Leaning back in his chair, Jonathan Mattingly swings his legs up onto his desk, presses a key on his laptop and changes the results of the 2012 elections in North Carolina. On the screen, flickering lines and dots outline a map of the state’s 13 congressional districts, each of which chooses one person to send to the US House of Representatives. By tweaking the borders of those election districts, but not changing a single vote, Mattingly’s maps show candidates from the Democratic Party winning six, seven or even eight seats in the race. In reality, they won only four — despite earning a majority of votes overall. Mattingly’s election simulations can’t rewrite history, but he hopes they will help to support democracy in the future — in his state and the nation as a whole. The mathematician, at Duke University in Durham, North Carolina, has designed an algorithm that pumps out random alternative versions of the state’s election maps — he’s created more than 24,000 so far — as part of an attempt to quantify the extent and impact of gerrymandering: when voting districts are drawn to favour or disfavour certain candidates or political parties.

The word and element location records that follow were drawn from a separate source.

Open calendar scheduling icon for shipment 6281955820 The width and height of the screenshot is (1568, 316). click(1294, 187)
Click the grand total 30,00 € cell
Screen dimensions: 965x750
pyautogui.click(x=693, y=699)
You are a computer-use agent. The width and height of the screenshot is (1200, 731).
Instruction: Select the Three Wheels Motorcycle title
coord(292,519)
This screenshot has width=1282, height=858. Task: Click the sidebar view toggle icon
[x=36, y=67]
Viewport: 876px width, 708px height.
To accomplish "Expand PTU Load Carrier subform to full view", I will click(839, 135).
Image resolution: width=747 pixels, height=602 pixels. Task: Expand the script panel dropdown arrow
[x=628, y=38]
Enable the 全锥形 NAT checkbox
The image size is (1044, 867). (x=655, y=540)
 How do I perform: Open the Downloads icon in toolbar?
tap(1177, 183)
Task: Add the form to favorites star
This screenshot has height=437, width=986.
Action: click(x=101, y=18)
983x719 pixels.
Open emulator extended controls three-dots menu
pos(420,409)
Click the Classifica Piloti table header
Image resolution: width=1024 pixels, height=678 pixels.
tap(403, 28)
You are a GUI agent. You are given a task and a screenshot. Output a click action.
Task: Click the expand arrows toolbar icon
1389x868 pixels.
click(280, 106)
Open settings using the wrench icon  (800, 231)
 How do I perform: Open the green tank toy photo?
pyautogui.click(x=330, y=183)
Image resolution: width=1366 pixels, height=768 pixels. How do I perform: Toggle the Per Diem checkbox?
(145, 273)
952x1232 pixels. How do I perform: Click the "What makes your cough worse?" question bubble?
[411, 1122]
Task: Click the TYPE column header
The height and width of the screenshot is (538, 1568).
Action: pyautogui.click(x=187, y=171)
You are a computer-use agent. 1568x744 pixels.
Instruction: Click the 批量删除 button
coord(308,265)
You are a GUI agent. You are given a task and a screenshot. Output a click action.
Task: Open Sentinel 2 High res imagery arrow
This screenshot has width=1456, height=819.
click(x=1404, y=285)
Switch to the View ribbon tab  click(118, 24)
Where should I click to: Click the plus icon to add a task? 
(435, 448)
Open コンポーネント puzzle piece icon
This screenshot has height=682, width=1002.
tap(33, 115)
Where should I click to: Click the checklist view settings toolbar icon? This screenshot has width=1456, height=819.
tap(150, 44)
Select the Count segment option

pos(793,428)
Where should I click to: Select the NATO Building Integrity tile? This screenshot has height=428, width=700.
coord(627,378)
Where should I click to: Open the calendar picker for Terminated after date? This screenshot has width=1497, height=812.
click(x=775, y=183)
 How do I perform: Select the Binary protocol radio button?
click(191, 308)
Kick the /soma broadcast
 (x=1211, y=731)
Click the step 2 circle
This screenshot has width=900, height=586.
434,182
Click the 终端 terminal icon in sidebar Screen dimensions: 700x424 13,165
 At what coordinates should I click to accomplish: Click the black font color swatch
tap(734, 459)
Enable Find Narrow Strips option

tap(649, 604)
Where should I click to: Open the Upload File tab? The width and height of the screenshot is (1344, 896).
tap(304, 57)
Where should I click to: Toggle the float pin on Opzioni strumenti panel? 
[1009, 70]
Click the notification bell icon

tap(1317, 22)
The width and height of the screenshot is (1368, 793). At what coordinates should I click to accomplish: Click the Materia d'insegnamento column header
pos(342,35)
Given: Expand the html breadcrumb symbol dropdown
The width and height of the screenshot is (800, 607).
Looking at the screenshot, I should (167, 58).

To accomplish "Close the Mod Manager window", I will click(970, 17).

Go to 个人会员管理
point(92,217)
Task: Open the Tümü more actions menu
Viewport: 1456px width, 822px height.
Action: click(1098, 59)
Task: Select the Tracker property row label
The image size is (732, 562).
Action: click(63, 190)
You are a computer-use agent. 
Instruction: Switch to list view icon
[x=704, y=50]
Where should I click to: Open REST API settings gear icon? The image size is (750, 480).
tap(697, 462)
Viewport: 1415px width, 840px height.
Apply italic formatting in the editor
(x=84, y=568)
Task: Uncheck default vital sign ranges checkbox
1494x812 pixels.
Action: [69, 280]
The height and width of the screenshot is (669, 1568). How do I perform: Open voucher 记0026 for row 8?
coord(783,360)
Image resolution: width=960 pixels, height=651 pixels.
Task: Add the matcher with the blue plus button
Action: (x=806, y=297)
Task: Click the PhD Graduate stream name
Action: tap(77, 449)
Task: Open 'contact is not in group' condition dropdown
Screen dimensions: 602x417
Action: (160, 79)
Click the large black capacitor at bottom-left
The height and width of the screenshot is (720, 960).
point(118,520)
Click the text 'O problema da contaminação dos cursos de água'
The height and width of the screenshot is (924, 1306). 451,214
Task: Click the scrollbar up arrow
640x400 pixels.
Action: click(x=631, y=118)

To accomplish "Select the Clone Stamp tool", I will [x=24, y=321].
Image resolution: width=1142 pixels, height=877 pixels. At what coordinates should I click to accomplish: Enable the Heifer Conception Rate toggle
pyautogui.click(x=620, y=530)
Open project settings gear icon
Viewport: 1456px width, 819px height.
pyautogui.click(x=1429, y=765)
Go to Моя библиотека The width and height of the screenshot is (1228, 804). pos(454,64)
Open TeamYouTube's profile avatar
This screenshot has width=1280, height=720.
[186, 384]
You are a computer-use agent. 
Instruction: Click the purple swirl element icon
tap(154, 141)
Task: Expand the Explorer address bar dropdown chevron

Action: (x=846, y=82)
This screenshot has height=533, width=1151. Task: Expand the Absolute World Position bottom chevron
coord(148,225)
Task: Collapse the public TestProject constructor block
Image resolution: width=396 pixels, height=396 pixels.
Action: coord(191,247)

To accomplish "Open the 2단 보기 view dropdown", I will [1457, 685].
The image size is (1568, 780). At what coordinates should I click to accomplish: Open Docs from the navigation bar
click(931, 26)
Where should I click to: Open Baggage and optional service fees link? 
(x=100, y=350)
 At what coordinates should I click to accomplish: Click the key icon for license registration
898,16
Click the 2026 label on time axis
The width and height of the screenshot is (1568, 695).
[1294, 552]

Gerrymandering has a long and unpopular history in the United States. It is the main reason that the country ranked 55th of 158 nations — last among Western democracies — in a 2017 index of voting fairness run by the Electoral Integrity Project, an academic collaboration between the University of Sydney, Australia, and Harvard University’s John F. Kennedy School of Government in Cambridge, Massachusetts. Although gerrymandering played no part in the tumultuous 2016 presidential election, it seems to have influenced who won seats in the US House of Representatives that year.
“Even if gerrymandering affected just 5 seats out of 435, that’s often enough to sway crucial votes,” Mattingly says.
The courts intervene when gerrymandering is driven by race. Last month, for example, the Supreme Court upheld a verdict that two North Carolina districts were drawn with racial composition in mind (see ‘Battleground state’). But the courts have been much less keen to weigh in on partisan gerrymandering — when one political party is favoured over another. One reason is that there has never been a clear and reliable metric to determine when this type of gerrymandering crosses the line from acceptable politicking to a violation of the US Constitution.